Leaving out all pictures, restate word for word the lines from the one with "Instruction: Click the" through the last line of the entries.

## Screenshot grounding data
- - -

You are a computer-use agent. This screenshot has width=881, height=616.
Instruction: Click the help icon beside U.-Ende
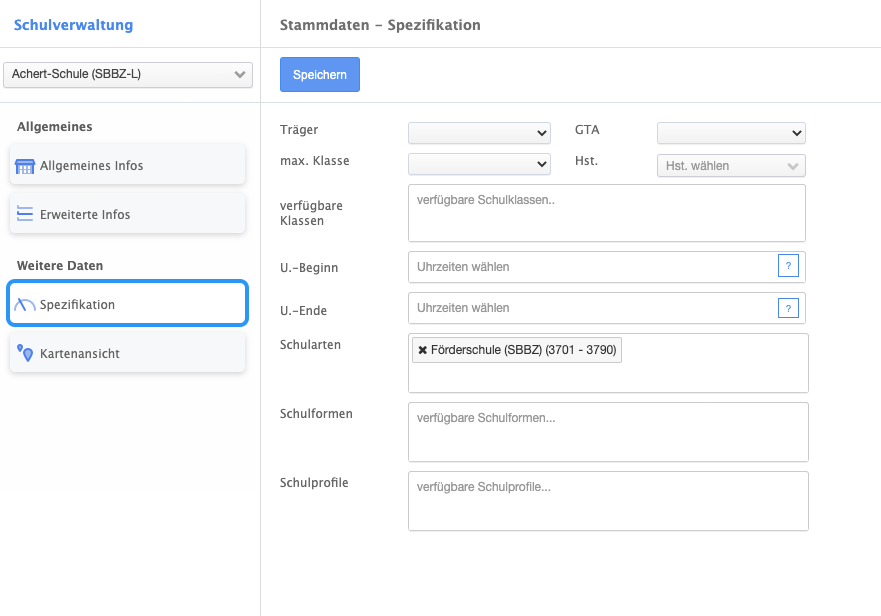788,308
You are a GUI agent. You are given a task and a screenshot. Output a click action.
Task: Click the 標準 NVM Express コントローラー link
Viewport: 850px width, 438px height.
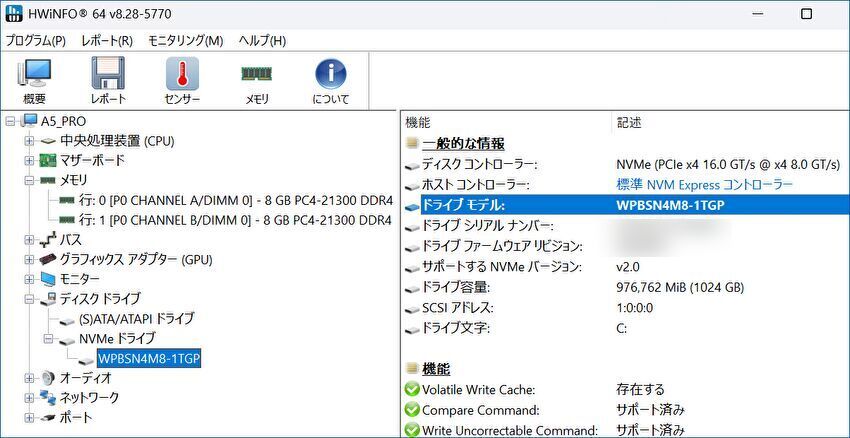pos(704,185)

- - -

## Answer below
Instruction: Click the help icon beside U.-Ende
788,308
You are a GUI agent. You are given a task and a screenshot. Output a click action.
Task: Click the 標準 NVM Express コントローラー link
Viewport: 850px width, 438px height.
pos(704,185)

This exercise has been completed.